Like any large-scale software project, putting a new intranet in place requires alignment from all stakeholders. However, the priorities and requirements of all the teams involved (HR, internal comms, IT, etc.) are often very different.
Comms and HR leaders often want comms-centric features:
- Customization options and personalized content for users
- An intuitive CMS
- Mobile app availability
IT decision-makers on the other hand are more likely to ask for other tools:
- Integrations with leading software applications
- Advanced enterprise search
- An easy-to-use interface that enables self-service and reduces ad hoc queries. This point is especially pertinent because it is one of the differentiators that elevates an intranet over a DMS
Despite these apparent differences though, teams within a business can meet in the middle. Below are five areas where multiple departments benefit from intranet technology.
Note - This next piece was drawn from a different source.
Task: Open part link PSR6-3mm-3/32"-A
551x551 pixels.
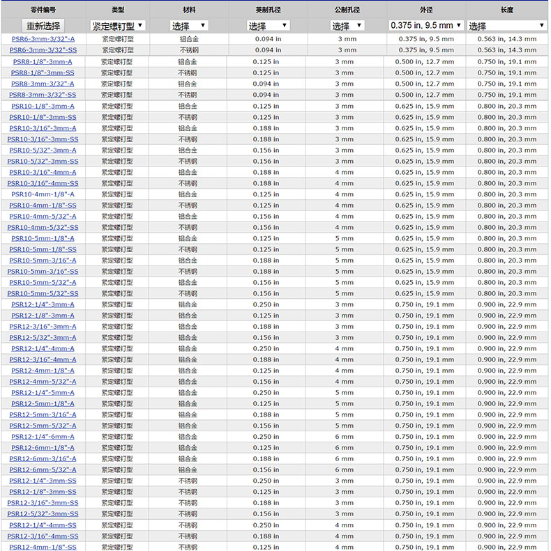Action: [x=43, y=39]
- Centralized access: Whether you’re posting how-to videos for IT or maternity policy for HR, the intranet is the one place employees should have universal access to up-to-date content and communications. Your platform should remove the doubt and frustration caused by scattered shared drives and multiple versions of documents.
A centralized CMS intranet connected to your cloud-based document management systems can be rapidly scanned by a powerful enterprise search, with the most important documents being surfaced first. This can cut down on the number of easily self-resolved queries being sent to IT.
- Enabling collaboration: Many employees within an organization have experience and expertise that sits outside of their job title or department, but without a way to profile those skills, knowledge can be silo-ed and project progress delayed.
An intranet with fully completed user profiles is a ready bank of people who can help to move a project along. By encouraging staff to describe their own skills and interests, an organization encourages cross-team collaboration and makes it more likely that individuals will be able to find details of someone who can help solve a unique problem. By setting up groups with common interests, you also stand a better chance of connecting individuals who may not have met (you may have some secret PowerShell enthusiasts desperate to share their knowledge). This can improve social and work-related outcomes.
- Multichannel communication: Whether it’s a cybersecurity crisis or a platform upgrade, IT departments often need to communicate with their company-wide colleagues. However, it can be difficult to connect with every employee, particularly those working on the frontline or on the road.
Broadcasting multichannel communications through your intranet is an effective way to connect employees with important messages. From email to mobile app notifications and SMS messages, IT has a greater range of communications channels than ever with an integrated intranet.
- Personalize business communication: Let’s face it, when you’re communicating with thousands of users, in multiple languages and work settings, the company-wide email is unlikely to cut through. If you want to get the right information to groups with different needs, personalization is key.
Intranet software tailors your business communication through the use of individual homepages for different areas of the business, team areas that provide focus for a particular department, or ‘persona groups’, which enables messages to reach specific audience groups. This means that staff see information that is most relevant for them and their work. If groups of people within your organization have more or less advanced IT needs, for example, personalized homepages can raise the profile of FAQs and ensure that standard queries are answered without increasing the burden on IT.
- Create a digital hub with SSO: The average enterprise juggles around 500 different applications as part of its technology stack, so password and security risks are important to IT decision-makers. Your intranet can be configured as an identity provider, supporting ADFS, SAML and LDAP, which enables staff to login once to their intranet and securely access business integrations without multiple logins. This reduces the possible number of attack surfaces for IT and the number of passwords everyone else has to remember. Win-win!